The macrolide antibiotic, azithromycin (AZM), has been reported to improve the clinical outcome of cystic fibrosis patients, many of whom are chronically-infected with Pseudomonas aeruginosa. However, the highest clinically-achievable concentrations of this drug are well-below the minimum inhibitory concentration for P. aeruginosa, raising the question of why AZM exhibits therapeutic activity. One possibility that has been raised by earlier studies is that AZM inhibits quorum sensing (QS) by P. aeruginosa. To explicitly test this hypothesis the changes brought about by AZM treatment need to be compared with those associated with specific QS mutants grown alongside in the same growth medium, but this has not been done. In this work, we used quantitative 2D-difference gel electrophoresis and 1H-NMR spectroscopy footprint analysis to examine whether a range of clinically-relevant AZM concentrations elicited proteomic and metabolomic changes in wild-type cultures that were similar to those seen in cultures of defined QS mutants.
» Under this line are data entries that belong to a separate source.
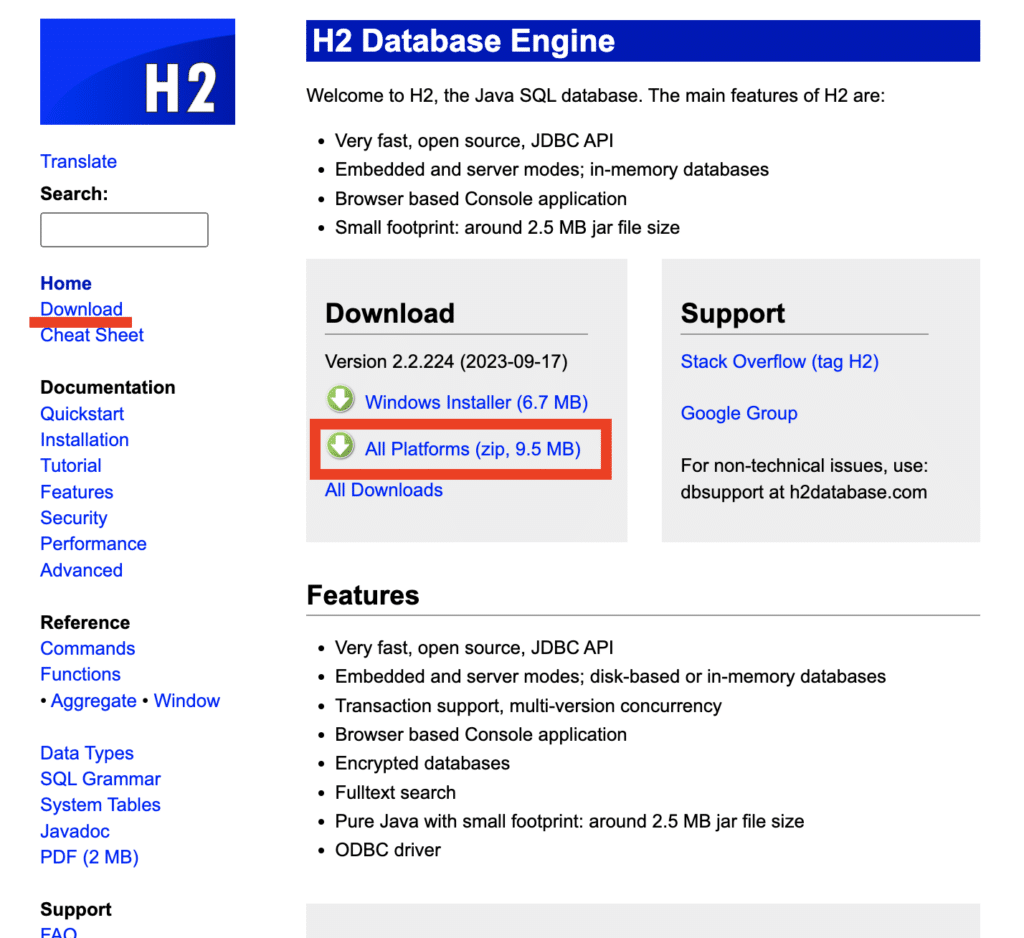Open the Aggregate functions reference

pyautogui.click(x=94, y=701)
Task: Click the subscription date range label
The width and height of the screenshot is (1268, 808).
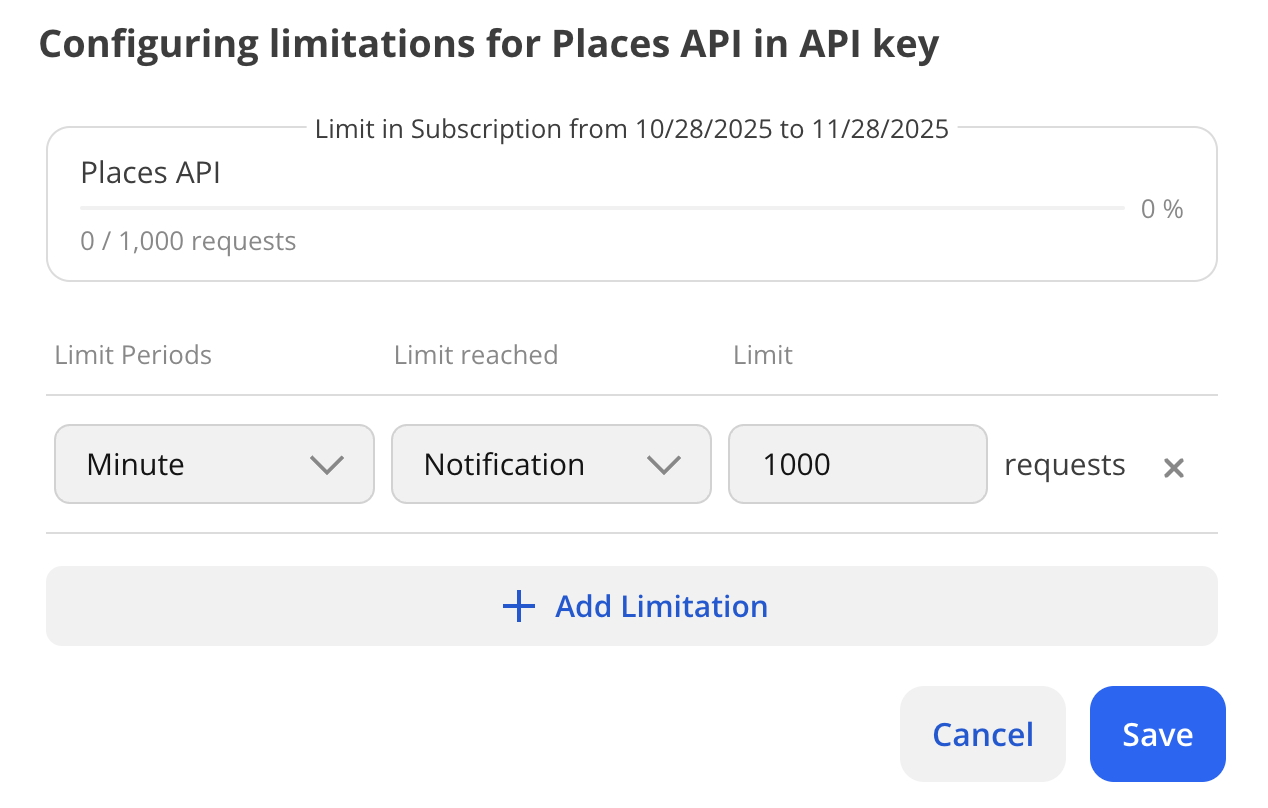Action: click(x=632, y=128)

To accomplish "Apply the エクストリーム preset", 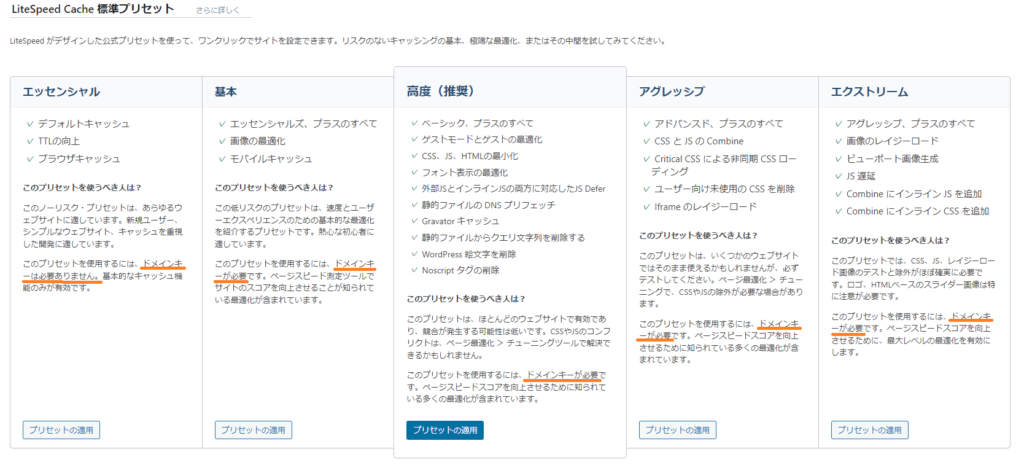I will pyautogui.click(x=869, y=430).
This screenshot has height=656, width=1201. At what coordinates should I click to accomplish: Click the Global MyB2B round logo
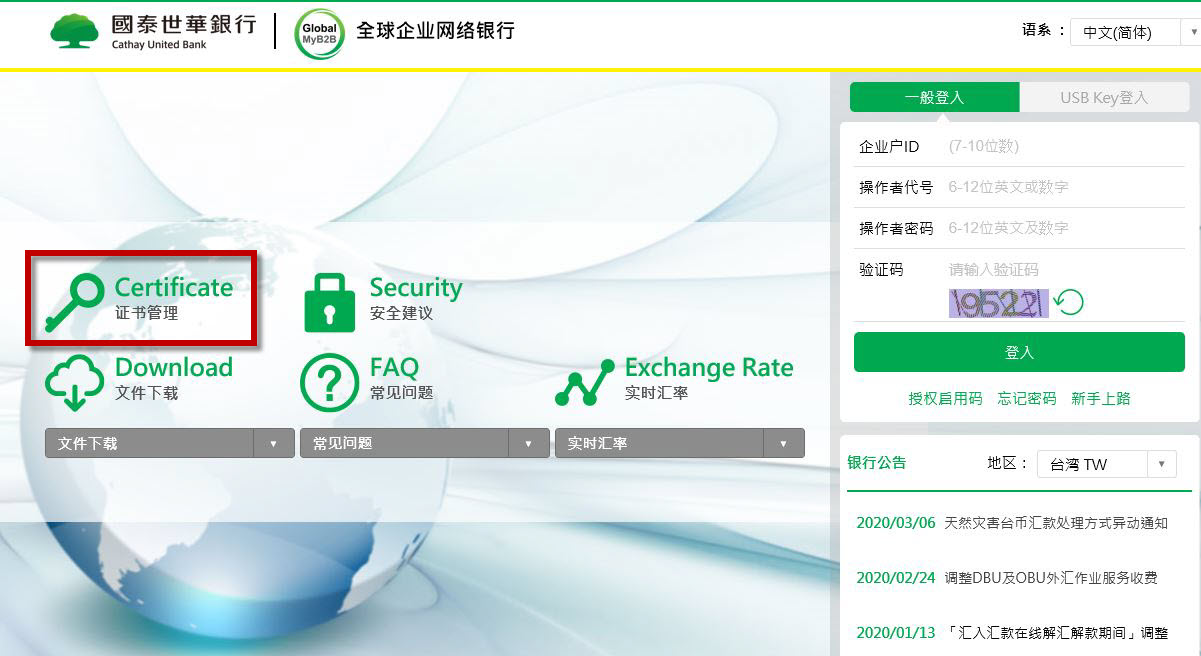click(x=319, y=33)
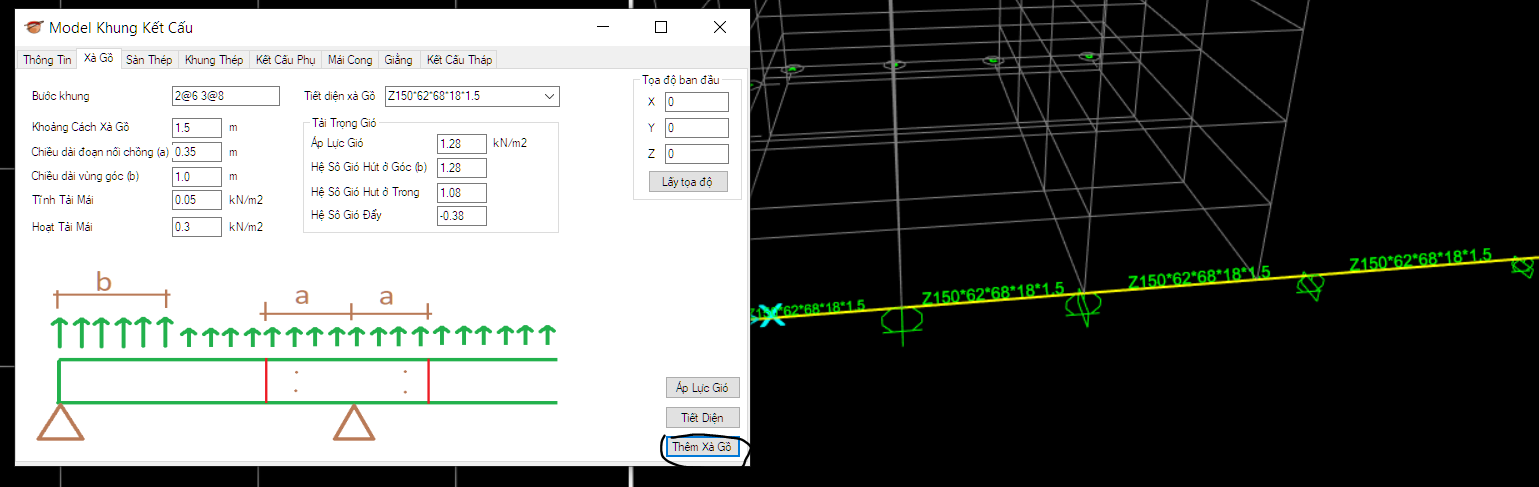Minimize the Model Khung Kết Cấu dialog
This screenshot has width=1539, height=487.
[602, 27]
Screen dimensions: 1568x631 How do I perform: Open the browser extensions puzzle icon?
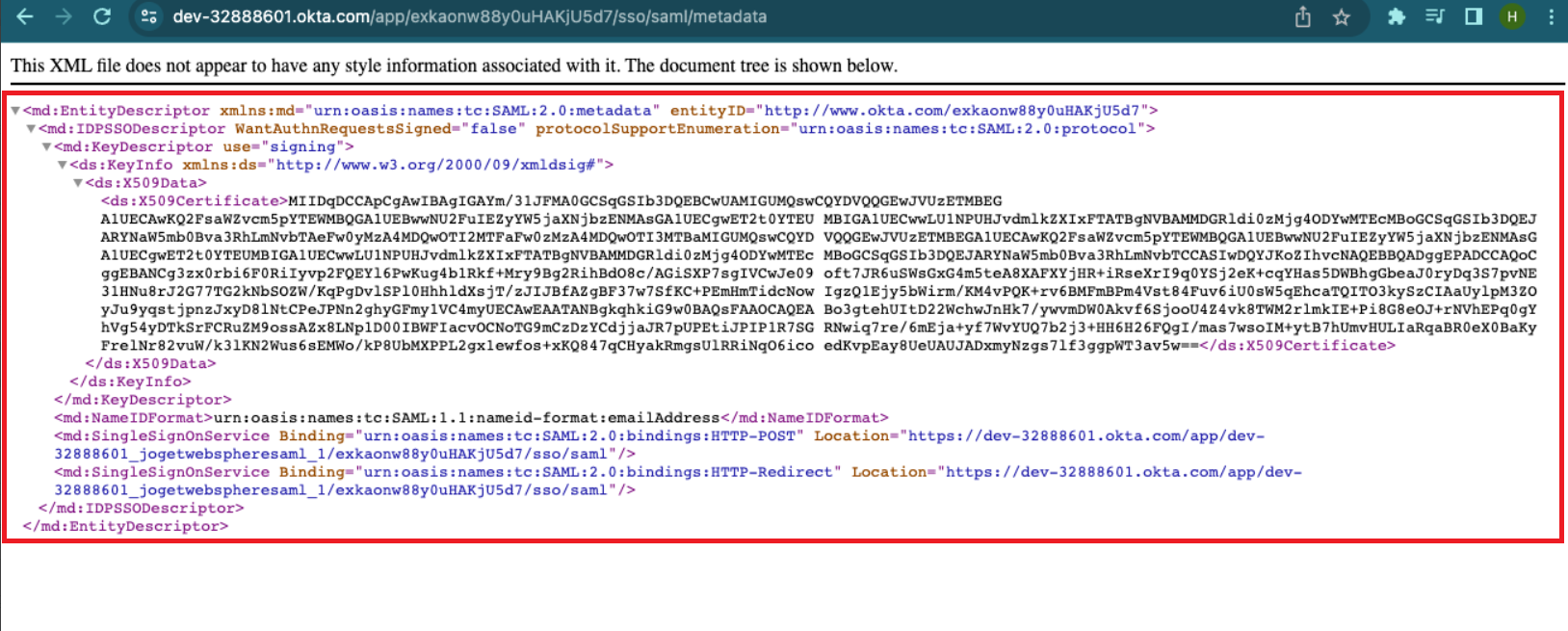[x=1396, y=16]
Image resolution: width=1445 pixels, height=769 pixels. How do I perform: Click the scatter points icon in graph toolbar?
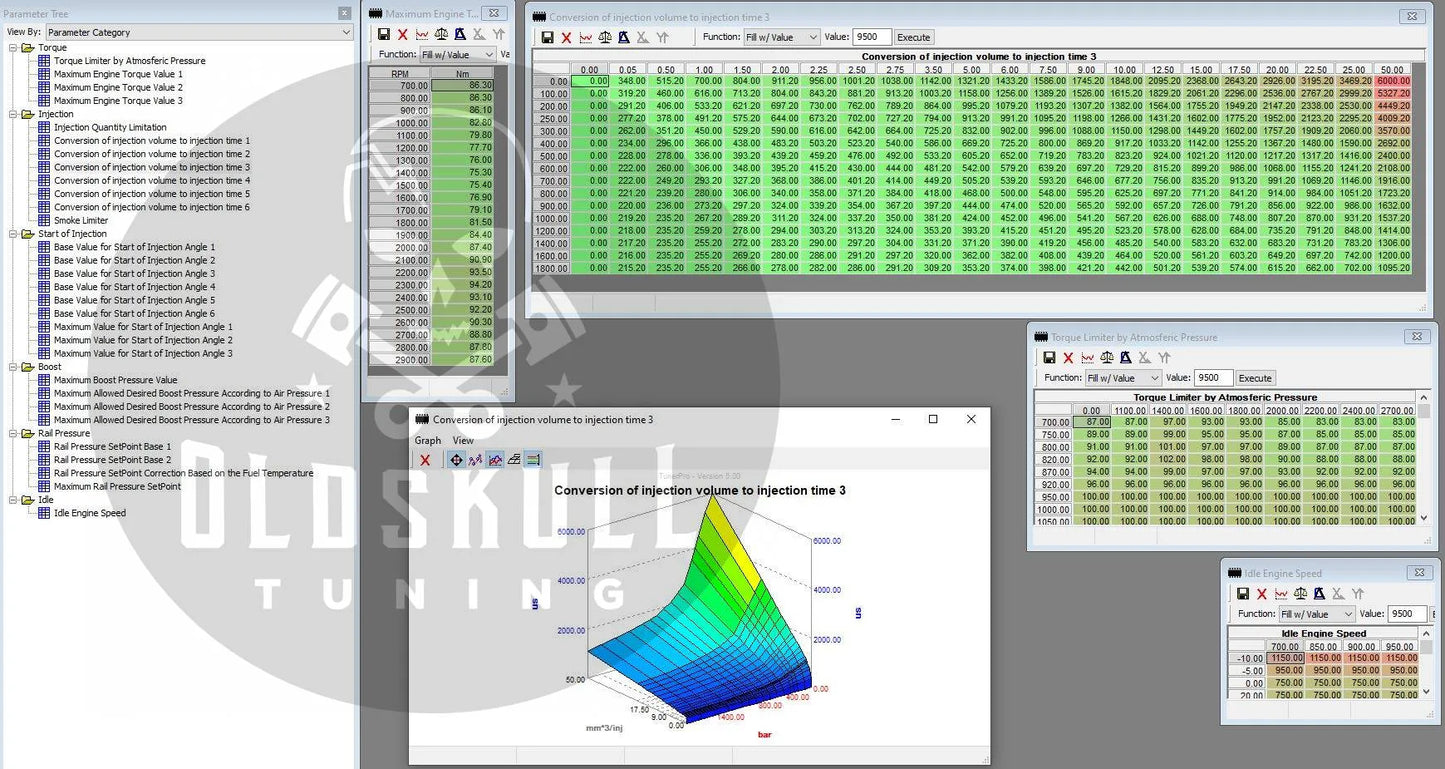click(x=476, y=460)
Consistent with earlier reports, over half of the AZM-induced spot changes on the 2D gels were found to affect QS-regulated proteins. However, AZM modulated very few protein spots overall (compared with QS) and collectively, these modulated proteins comprised only a small fraction (12–13%) of the global QS regulon. We conclude that AZM perturbs a sub-regulon of the QS system but does not block QS per se. Reinforcing this notion, we further show that AZM is capable of attenuating virulence factor production in another Gram-negative species that secretes copious quantities of exoenzymes (Serratia marcescens), even in the absence of a functional QS system.

Highlights

  • Pseudomonas aeruginosa is Gram-negative pathogen that displays virulence towards a range of hosts including insects, nematodes, plants and some mammals [1,2,3,4]

  • Given that in P. aeruginosa, the production of many secreted virulence factors is under the control of quorum sensing (QS), one economical hypothesis has been that sub-MIC AZM acts by inhibiting this signalling mechanism [18,19,20]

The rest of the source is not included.